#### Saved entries

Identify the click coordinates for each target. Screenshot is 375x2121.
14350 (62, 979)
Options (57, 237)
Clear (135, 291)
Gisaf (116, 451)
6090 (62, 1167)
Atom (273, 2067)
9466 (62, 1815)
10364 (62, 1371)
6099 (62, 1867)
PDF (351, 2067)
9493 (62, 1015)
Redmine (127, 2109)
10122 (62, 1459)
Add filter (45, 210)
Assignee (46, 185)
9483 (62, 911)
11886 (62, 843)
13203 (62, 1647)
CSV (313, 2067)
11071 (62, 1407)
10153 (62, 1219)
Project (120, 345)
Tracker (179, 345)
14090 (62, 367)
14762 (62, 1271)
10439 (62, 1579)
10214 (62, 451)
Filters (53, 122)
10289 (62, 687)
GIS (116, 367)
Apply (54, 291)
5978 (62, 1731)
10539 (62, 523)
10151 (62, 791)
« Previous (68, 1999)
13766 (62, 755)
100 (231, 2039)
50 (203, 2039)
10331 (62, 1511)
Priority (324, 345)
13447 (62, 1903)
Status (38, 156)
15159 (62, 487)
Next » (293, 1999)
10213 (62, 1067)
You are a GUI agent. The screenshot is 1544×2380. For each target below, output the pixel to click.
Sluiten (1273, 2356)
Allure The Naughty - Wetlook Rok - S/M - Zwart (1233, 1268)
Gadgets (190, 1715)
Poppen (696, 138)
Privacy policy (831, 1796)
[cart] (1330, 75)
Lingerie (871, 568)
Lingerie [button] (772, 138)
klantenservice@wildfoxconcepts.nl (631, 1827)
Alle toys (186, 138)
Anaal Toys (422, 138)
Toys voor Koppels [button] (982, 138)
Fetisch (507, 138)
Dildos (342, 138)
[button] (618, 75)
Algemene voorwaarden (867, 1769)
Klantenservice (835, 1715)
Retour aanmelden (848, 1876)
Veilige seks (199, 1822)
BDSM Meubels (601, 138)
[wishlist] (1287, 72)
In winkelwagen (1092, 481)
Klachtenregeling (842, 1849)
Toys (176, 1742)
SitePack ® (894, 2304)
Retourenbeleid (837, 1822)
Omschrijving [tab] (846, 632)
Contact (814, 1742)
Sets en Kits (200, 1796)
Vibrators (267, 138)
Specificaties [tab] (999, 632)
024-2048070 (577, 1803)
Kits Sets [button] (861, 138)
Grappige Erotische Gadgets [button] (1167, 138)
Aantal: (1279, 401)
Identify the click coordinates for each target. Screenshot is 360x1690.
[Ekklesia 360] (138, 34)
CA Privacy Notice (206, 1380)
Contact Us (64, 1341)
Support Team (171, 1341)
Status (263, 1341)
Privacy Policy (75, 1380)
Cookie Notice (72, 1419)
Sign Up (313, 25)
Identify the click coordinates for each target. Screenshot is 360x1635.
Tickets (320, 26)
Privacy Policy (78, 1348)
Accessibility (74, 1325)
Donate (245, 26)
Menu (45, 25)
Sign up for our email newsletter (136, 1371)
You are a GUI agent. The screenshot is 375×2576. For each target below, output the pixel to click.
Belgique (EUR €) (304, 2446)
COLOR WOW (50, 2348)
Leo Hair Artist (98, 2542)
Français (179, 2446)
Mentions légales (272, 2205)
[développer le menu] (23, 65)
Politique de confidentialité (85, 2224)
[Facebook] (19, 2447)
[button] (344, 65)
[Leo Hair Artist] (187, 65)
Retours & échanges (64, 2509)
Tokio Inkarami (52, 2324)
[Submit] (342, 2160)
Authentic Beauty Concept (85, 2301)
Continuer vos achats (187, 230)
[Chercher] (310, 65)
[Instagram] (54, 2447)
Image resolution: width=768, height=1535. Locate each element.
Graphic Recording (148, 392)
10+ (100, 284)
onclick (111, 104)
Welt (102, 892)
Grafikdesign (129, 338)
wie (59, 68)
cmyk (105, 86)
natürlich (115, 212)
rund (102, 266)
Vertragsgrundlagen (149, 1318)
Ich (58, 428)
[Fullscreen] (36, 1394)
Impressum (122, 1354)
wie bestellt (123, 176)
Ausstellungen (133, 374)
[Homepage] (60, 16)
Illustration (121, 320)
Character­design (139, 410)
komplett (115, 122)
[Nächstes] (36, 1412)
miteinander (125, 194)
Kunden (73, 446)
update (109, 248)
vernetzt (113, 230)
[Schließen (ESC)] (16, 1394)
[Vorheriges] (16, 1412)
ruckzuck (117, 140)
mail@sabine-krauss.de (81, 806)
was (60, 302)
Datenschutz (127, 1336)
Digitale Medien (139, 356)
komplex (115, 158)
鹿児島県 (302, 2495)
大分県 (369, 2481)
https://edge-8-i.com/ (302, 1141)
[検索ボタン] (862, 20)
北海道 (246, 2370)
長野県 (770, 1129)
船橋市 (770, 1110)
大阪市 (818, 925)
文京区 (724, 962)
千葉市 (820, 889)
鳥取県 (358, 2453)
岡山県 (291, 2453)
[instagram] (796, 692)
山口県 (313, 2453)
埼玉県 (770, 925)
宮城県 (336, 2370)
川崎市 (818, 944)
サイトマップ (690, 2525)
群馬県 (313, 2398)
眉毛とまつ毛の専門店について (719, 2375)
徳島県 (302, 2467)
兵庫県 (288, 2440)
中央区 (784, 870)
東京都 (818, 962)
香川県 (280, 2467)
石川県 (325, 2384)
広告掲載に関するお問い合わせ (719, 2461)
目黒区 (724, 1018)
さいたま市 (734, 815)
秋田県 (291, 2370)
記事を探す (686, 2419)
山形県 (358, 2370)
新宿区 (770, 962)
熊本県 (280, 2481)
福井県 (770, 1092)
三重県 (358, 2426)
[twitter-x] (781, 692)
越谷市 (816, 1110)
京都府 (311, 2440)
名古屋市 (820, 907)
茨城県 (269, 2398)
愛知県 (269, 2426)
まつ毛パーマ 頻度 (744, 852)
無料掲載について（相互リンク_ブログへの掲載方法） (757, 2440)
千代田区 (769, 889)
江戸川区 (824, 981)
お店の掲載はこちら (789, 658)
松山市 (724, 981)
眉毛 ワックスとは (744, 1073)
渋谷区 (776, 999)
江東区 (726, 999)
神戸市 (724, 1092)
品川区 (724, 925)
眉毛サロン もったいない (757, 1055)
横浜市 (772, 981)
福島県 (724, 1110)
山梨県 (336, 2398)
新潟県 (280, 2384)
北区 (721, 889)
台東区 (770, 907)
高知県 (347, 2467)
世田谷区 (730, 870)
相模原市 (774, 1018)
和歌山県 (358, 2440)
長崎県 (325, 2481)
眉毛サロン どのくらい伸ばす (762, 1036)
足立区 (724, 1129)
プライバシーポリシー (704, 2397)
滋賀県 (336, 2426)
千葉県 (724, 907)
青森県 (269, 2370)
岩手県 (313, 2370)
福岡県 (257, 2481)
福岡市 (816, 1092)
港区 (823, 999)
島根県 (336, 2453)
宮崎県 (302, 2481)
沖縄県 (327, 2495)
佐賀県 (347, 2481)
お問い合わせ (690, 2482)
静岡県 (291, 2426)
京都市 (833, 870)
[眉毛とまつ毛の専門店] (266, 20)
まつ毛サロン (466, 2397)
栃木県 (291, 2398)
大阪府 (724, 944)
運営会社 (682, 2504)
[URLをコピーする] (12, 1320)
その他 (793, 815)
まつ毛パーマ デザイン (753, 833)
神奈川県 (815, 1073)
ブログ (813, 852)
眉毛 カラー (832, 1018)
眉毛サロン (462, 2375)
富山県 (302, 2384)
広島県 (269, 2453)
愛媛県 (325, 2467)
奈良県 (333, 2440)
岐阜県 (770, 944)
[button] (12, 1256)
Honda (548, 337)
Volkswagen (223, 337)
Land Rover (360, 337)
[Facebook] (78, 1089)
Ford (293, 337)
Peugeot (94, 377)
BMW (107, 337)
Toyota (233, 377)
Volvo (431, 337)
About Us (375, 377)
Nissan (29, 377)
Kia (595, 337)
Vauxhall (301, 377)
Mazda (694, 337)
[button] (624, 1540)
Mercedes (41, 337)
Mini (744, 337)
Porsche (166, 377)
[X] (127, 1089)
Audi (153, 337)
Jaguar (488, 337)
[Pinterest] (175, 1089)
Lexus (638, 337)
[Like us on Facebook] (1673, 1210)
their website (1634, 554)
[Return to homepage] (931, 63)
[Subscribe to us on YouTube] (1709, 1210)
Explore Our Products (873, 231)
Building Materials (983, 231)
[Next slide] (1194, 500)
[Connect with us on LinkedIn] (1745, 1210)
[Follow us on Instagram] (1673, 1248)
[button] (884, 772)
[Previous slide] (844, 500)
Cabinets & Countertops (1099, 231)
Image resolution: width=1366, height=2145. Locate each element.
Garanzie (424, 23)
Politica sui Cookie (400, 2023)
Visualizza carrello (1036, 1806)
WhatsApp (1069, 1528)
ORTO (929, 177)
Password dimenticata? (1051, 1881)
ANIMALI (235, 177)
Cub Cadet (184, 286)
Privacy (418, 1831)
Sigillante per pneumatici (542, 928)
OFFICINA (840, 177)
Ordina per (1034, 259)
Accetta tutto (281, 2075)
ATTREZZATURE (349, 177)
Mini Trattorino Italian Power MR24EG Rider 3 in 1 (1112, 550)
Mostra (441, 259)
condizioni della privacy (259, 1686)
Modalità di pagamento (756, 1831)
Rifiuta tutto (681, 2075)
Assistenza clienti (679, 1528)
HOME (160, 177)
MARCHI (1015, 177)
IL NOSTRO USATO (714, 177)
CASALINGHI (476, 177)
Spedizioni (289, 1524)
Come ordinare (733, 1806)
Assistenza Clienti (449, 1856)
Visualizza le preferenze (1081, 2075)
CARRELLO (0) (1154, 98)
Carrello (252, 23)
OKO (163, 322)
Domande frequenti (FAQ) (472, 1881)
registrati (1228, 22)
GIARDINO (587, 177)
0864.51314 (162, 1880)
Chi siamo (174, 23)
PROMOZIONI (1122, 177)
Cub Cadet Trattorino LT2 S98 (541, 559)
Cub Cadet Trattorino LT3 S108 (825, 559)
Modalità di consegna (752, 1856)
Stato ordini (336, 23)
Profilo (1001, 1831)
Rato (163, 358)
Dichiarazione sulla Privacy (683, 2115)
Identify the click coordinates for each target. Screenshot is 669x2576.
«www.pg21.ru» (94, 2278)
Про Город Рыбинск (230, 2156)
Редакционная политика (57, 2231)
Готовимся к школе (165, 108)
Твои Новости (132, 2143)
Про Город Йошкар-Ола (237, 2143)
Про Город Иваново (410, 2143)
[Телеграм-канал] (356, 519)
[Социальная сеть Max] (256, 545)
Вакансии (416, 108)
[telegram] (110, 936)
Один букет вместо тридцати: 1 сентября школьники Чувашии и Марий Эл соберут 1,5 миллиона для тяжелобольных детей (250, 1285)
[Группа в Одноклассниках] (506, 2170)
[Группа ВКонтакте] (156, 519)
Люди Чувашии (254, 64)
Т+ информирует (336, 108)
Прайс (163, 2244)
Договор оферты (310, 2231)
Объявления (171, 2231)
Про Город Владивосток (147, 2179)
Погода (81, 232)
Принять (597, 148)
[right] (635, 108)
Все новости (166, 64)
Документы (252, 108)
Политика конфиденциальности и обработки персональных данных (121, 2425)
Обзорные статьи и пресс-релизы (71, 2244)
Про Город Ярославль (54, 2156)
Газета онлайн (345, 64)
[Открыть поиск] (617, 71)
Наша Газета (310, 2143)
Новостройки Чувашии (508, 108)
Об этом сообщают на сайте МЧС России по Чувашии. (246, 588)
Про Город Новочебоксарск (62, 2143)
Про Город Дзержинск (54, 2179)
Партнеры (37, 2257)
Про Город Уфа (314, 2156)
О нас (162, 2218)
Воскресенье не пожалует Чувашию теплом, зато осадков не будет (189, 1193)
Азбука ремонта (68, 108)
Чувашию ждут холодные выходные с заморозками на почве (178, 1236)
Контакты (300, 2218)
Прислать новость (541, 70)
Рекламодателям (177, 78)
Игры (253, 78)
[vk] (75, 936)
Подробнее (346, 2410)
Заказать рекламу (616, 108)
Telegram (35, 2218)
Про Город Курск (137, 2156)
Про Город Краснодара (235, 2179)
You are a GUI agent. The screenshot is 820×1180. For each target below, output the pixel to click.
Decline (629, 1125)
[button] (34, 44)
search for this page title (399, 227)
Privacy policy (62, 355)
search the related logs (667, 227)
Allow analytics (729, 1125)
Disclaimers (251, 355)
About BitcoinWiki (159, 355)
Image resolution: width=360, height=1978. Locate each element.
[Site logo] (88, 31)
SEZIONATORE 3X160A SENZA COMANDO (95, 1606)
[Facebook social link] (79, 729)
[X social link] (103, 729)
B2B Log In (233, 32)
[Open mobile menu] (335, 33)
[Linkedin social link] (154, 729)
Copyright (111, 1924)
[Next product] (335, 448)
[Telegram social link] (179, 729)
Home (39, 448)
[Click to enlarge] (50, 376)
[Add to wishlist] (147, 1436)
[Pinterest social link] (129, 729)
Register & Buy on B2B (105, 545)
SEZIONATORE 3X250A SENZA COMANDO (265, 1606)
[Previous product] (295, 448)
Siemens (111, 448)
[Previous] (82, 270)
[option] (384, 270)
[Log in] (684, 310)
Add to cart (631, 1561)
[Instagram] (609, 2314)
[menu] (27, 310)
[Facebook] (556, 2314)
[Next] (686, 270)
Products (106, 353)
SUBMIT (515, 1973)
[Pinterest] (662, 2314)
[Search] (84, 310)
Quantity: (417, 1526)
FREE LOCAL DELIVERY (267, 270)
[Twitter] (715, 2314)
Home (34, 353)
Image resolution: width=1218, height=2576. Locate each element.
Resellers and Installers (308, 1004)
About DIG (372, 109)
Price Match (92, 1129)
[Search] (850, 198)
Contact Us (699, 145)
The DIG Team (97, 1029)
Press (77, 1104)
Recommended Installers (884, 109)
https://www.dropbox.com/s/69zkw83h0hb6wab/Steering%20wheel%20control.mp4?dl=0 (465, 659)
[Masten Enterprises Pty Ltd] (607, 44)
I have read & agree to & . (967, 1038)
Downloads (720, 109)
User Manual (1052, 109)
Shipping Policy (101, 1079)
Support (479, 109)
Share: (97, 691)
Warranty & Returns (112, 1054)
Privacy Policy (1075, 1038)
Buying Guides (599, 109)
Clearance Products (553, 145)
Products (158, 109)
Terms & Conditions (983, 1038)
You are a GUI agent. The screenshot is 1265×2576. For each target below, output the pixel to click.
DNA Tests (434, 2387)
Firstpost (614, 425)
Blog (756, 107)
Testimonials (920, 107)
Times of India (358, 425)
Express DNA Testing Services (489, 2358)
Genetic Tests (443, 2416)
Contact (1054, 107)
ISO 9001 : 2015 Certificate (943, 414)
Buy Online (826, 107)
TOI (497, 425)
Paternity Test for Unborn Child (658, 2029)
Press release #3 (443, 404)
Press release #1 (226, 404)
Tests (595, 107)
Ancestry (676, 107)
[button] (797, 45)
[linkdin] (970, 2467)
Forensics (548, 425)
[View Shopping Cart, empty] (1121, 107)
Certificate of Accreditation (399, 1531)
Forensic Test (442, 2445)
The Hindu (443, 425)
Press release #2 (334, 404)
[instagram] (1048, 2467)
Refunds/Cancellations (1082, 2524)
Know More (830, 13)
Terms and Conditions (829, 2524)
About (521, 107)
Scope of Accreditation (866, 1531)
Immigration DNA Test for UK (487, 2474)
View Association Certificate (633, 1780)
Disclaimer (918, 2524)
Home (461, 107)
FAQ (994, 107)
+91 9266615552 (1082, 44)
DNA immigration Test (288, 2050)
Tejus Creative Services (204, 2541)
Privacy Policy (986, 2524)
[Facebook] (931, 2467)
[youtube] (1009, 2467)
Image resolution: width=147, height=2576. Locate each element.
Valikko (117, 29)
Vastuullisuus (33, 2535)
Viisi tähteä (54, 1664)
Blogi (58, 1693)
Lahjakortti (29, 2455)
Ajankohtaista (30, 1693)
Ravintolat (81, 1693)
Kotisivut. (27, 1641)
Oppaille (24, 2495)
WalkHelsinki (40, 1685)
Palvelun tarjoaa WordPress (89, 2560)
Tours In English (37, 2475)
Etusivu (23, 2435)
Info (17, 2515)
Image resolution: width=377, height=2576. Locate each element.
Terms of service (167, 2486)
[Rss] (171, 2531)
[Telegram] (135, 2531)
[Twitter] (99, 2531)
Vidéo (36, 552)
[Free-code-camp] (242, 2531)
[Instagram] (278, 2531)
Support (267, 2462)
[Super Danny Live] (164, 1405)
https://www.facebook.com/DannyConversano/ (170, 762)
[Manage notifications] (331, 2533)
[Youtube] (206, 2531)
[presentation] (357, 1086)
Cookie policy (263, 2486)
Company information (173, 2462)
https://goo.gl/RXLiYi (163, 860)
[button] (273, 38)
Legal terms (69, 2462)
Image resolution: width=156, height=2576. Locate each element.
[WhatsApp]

#### About this task
Taking the entries above, restate exactly those lines that fall between the line with "Shipping Policy (101, 1079)" and the line with "[Free-code-camp] (242, 2531)", keeping both of those lines too.

#### Result of this exercise
Shipping Policy (101, 1079)
Support (479, 109)
Share: (97, 691)
Warranty & Returns (112, 1054)
Privacy Policy (1075, 1038)
Buying Guides (599, 109)
Clearance Products (553, 145)
Products (158, 109)
Terms & Conditions (983, 1038)
You are a GUI agent. The screenshot is 1265×2576. For each target below, output the pixel to click.
DNA Tests (434, 2387)
Firstpost (614, 425)
Blog (756, 107)
Testimonials (920, 107)
Times of India (358, 425)
Express DNA Testing Services (489, 2358)
Genetic Tests (443, 2416)
Contact (1054, 107)
ISO 9001 : 2015 Certificate (943, 414)
Buy Online (826, 107)
TOI (497, 425)
Paternity Test for Unborn Child (658, 2029)
Press release #3 (443, 404)
Press release #1 (226, 404)
Tests (595, 107)
Ancestry (676, 107)
[button] (797, 45)
[linkdin] (970, 2467)
Forensics (548, 425)
[View Shopping Cart, empty] (1121, 107)
Certificate of Accreditation (399, 1531)
Forensic Test (442, 2445)
The Hindu (443, 425)
Press release #2 (334, 404)
[instagram] (1048, 2467)
Refunds/Cancellations (1082, 2524)
Know More (830, 13)
Terms and Conditions (829, 2524)
About (521, 107)
Scope of Accreditation (866, 1531)
Immigration DNA Test for UK (487, 2474)
View Association Certificate (633, 1780)
Disclaimer (918, 2524)
Home (461, 107)
FAQ (994, 107)
+91 9266615552 (1082, 44)
DNA immigration Test (288, 2050)
Tejus Creative Services (204, 2541)
Privacy Policy (986, 2524)
[Facebook] (931, 2467)
[youtube] (1009, 2467)
Image resolution: width=147, height=2576. Locate each element.
Valikko (117, 29)
Vastuullisuus (33, 2535)
Viisi tähteä (54, 1664)
Blogi (58, 1693)
Lahjakortti (29, 2455)
Ajankohtaista (30, 1693)
Ravintolat (81, 1693)
Kotisivut. (27, 1641)
Oppaille (24, 2495)
WalkHelsinki (40, 1685)
Palvelun tarjoaa WordPress (89, 2560)
Tours In English (37, 2475)
Etusivu (23, 2435)
Info (17, 2515)
Image resolution: width=377, height=2576. Locate each element.
Terms of service (167, 2486)
[Rss] (171, 2531)
[Telegram] (135, 2531)
[Twitter] (99, 2531)
Vidéo (36, 552)
[Free-code-camp] (242, 2531)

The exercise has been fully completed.